**What you will do:**
Reproduce the post on parallelism, concurrency and pipelines word for word, from its title through its final sentence.

**Excerpted text:**

################

Parallelism, Concurrency and Pipelines (Updated)

A taxonomy of pipeline alternatives is a big, hairy deal, involving lots of alternatives. While your basic API methods are relatively few in number, each language and platform introduces new options. Without some focus, it's challenging to produce a big, fluffy description of all potential alternatives.

However, the interesting thing is the value of pipelining in the first place. Often, folks get confused and start insisting on multiple threads, more memory or some other non-solution.

Worse, I sometimes hear confusion about how pipelining even helps. I've had too many questions about how to avoid bottlenecks in a pipeline, as if having a single slow step negates the value of the concurrent processing.

The point here is that we can achieve concurrency fairly simply. It doesn't have to involve complex API's. We can use a domain specific language (e.g. a shell) or we can use XML Pipeline Language (XPL).

Oracle Pipelining

Oracle, for example, has -- for a while now -- offered a pipelining feature so that parts of a program don't have to wait for the entire query to finish before processing rows from the query. These pipeline functions yield objects that are -- in effect -- table rows one at a time.

The big benefit is that we won't wait for the entire cursor to fetch all the rows. Instead, we can apply a function to each row and yield that row to the calling application program.

This is, effectively, what the Python yield construct does.

We can do this without suffering through the complexities of Oracle or PL/SQL. I want to emphasize the suffering and complexities here. First, there isn't a lot of inherent parallelism in PL/SQL; this mechanism gives us a tiny bit of parallelism between parts of our application and the rows being built in the database. Parallelism among non-database operations isn't possible.

################

**Rows:**
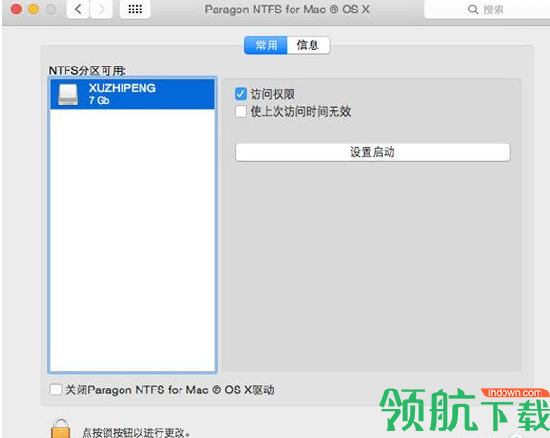This screenshot has height=438, width=550.
Task: Click the 设置启动 button
Action: point(372,152)
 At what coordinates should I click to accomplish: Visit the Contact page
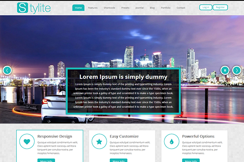coord(181,8)
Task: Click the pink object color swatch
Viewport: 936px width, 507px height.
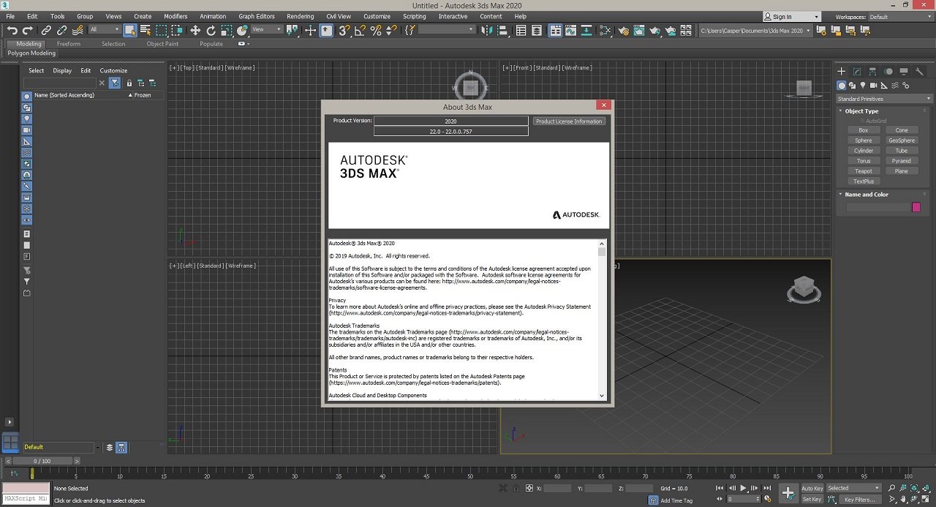Action: pyautogui.click(x=916, y=207)
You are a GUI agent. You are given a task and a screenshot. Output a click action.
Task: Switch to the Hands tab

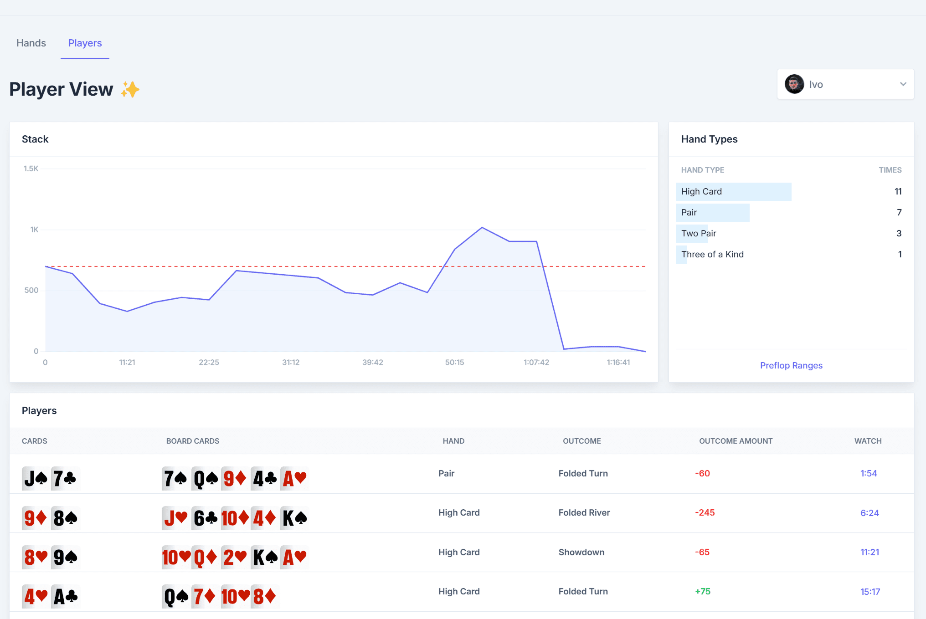(31, 43)
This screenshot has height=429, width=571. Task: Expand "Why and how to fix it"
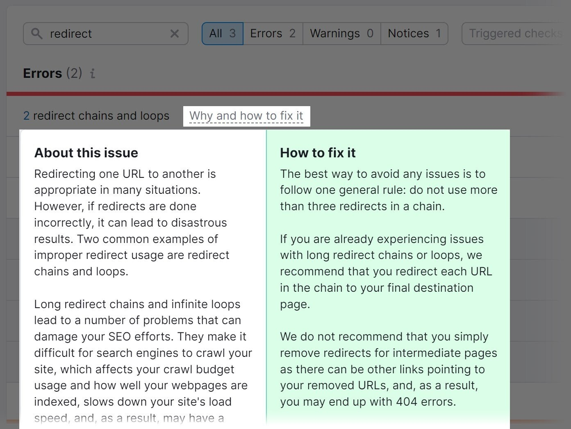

################

**Output:**
Parallelism, Concurrency and Pipelines (Updated)

A taxonomy of pipeline alternatives is a big, hairy deal, involving lots of alternatives. While your basic API methods are relatively few in number, each language and platform introduces new options. Without some focus, it's challenging to produce a big, fluffy description of all potential alternatives.

However, the interesting thing is the value of pipelining in the first place. Often, folks get confused and start insisting on multiple threads, more memory or some other non-solution.

Worse, I sometimes hear confusion about how pipelining even helps. I've had too many questions about how to avoid bottlenecks in a pipeline, as if having a single slow step negates the value of the concurrent processing.

The point here is that we can achieve concurrency fairly simply. It doesn't have to involve complex API's. We can use a domain specific language (e.g. a shell) or we can use XML Pipeline Language (XPL).

Oracle Pipelining

Oracle, for example, has -- for a while now -- offered a pipelining feature so that parts of a program don't have to wait for the entire query to finish before processing rows from the query. These pipeline functions yield objects that are -- in effect -- table rows one at a time.

The big benefit is that we won't wait for the entire cursor to fetch all the rows. Instead, we can apply a function to each row and yield that row to the calling application program.

This is, effectively, what the Python yield construct does.

We can do this without suffering through the complexities of Oracle or PL/SQL. I want to emphasize the suffering and complexities here. First, there isn't a lot of inherent parallelism in PL/SQL; this mechanism gives us a tiny bit of parallelism between parts of our application and the rows being built in the database. Parallelism among non-database operations isn't possible.